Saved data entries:
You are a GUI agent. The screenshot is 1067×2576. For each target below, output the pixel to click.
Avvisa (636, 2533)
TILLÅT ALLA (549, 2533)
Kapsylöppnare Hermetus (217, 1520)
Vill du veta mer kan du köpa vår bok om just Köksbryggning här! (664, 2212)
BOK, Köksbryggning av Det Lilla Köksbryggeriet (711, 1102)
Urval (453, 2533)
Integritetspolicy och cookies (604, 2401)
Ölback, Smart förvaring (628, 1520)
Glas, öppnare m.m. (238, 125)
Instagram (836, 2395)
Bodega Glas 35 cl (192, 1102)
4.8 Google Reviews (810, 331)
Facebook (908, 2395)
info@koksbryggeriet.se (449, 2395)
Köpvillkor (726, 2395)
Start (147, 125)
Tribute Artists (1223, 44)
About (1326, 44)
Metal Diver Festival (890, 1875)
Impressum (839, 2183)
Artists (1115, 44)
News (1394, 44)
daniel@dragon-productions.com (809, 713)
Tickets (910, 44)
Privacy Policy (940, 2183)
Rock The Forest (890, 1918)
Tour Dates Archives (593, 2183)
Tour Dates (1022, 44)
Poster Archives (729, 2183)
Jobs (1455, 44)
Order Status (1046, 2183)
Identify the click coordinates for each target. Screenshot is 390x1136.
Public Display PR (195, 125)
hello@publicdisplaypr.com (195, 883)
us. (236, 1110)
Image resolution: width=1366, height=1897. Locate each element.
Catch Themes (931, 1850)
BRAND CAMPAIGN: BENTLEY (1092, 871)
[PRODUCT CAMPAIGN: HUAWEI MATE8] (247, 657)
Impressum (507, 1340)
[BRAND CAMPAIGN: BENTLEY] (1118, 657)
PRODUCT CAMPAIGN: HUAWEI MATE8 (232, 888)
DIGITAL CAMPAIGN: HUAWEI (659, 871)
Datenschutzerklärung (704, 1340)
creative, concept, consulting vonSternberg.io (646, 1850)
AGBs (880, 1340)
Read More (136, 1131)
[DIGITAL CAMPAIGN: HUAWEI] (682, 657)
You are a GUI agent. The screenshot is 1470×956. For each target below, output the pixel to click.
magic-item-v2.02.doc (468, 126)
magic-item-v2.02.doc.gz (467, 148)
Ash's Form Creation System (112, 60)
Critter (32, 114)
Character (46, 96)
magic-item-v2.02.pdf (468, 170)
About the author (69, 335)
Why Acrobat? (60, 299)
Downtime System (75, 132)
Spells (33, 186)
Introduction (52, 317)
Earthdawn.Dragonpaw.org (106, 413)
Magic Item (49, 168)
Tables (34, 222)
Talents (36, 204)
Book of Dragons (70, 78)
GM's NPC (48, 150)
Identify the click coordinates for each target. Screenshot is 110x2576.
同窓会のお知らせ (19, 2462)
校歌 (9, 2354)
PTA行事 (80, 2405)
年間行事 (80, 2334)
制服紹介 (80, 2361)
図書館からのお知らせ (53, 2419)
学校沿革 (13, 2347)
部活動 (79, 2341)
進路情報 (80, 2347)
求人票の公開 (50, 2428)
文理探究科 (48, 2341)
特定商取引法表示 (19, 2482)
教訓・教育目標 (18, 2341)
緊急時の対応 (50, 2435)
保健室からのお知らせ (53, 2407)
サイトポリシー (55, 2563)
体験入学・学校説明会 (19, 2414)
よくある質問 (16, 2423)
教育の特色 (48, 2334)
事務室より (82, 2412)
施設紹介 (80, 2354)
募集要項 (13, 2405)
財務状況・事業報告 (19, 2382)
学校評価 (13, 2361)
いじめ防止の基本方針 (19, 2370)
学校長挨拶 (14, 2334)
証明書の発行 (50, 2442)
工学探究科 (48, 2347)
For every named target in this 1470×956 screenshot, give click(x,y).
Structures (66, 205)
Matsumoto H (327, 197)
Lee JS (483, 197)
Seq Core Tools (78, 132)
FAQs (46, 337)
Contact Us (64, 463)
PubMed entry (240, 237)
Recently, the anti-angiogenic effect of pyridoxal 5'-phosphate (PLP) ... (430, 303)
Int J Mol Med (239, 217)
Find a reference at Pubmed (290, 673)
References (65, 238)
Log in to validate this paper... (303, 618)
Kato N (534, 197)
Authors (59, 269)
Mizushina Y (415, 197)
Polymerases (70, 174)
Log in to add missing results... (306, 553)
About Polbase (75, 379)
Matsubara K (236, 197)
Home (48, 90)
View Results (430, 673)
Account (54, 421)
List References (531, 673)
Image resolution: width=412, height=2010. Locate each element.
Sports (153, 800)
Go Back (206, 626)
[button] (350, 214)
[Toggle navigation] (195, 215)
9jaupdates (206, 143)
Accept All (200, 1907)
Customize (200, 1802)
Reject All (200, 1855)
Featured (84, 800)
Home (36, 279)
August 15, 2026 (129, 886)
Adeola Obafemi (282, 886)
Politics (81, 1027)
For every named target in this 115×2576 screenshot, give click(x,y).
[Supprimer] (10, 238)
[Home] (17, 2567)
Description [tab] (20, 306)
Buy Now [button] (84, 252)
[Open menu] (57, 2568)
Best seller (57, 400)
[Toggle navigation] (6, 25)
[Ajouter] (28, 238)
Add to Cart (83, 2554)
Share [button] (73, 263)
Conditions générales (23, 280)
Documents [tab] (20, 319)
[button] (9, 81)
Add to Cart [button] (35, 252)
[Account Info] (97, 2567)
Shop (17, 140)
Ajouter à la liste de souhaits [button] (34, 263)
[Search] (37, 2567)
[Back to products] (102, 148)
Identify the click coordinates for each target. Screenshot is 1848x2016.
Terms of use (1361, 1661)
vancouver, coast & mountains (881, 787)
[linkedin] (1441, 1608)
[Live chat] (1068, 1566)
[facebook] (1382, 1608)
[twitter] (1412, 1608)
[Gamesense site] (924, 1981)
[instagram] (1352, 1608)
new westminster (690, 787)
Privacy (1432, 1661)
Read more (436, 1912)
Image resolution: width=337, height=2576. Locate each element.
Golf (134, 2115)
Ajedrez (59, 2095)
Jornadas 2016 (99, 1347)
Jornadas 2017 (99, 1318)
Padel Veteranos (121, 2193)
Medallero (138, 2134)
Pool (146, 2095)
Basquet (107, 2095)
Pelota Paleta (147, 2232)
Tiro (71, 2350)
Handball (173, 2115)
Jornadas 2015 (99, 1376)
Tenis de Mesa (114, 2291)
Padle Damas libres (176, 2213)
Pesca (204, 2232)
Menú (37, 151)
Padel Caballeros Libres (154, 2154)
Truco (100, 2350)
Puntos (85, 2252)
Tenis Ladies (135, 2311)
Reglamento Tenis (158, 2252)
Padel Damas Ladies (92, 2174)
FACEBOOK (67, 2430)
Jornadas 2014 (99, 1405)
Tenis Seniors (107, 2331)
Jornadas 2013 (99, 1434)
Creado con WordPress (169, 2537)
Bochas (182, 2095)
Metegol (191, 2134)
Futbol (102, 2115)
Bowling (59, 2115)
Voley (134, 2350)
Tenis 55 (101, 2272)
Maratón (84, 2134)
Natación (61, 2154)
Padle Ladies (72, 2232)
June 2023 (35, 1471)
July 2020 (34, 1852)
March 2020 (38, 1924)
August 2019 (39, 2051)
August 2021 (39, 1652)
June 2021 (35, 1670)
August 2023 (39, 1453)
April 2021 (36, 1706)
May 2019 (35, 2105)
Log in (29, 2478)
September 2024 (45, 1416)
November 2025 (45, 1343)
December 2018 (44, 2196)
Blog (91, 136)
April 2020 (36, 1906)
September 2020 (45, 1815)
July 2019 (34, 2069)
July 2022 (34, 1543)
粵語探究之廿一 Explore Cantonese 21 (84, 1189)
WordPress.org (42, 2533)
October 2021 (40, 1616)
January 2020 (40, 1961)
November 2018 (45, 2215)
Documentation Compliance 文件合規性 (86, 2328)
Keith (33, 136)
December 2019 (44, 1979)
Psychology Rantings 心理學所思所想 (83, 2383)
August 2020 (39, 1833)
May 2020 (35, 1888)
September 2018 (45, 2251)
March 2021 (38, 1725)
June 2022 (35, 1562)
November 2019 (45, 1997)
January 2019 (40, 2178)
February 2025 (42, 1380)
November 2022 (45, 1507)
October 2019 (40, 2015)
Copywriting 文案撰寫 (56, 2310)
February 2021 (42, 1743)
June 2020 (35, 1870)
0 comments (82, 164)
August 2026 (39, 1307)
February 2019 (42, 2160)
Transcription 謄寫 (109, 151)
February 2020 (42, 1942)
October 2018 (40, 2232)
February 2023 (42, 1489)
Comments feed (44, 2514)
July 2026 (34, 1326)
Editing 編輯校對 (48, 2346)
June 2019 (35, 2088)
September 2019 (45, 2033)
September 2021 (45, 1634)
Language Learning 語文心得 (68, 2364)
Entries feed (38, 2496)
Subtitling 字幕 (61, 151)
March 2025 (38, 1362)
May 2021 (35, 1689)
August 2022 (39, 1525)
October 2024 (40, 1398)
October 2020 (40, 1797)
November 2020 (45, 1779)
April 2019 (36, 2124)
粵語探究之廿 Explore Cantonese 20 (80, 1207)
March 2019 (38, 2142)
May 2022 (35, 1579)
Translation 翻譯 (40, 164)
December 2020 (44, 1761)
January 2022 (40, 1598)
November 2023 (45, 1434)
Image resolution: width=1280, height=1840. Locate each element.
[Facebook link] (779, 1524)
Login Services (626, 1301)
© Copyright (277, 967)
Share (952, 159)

Work required
When you reach the line holding "Puntos (85, 2252)" in the records above, begin reproducing exactly, stop after the line holding "Documentation Compliance 文件合規性 (86, 2328)", and output nothing else.

The answer
Puntos (85, 2252)
Tenis Ladies (135, 2311)
Reglamento Tenis (158, 2252)
Padel Damas Ladies (92, 2174)
FACEBOOK (67, 2430)
Jornadas 2014 (99, 1405)
Tenis Seniors (107, 2331)
Jornadas 2013 (99, 1434)
Creado con WordPress (169, 2537)
Bochas (182, 2095)
Metegol (191, 2134)
Futbol (102, 2115)
Bowling (59, 2115)
Voley (134, 2350)
Tenis 55 (101, 2272)
Maratón (84, 2134)
Natación (61, 2154)
Padle Ladies (72, 2232)
June 2023 (35, 1471)
July 2020 (34, 1852)
March 2020 (38, 1924)
August 2019 (39, 2051)
August 2021 (39, 1652)
June 2021 (35, 1670)
August 2023 (39, 1453)
April 2021 (36, 1706)
May 2019 (35, 2105)
Log in (29, 2478)
September 2024 (45, 1416)
November 2025 (45, 1343)
December 2018 (44, 2196)
Blog (91, 136)
April 2020 (36, 1906)
September 2020 (45, 1815)
July 2019 (34, 2069)
July 2022 (34, 1543)
粵語探究之廿一 Explore Cantonese 21 (84, 1189)
WordPress.org (42, 2533)
October 2021 (40, 1616)
January 2020 (40, 1961)
November 2018 (45, 2215)
Documentation Compliance 文件合規性 (86, 2328)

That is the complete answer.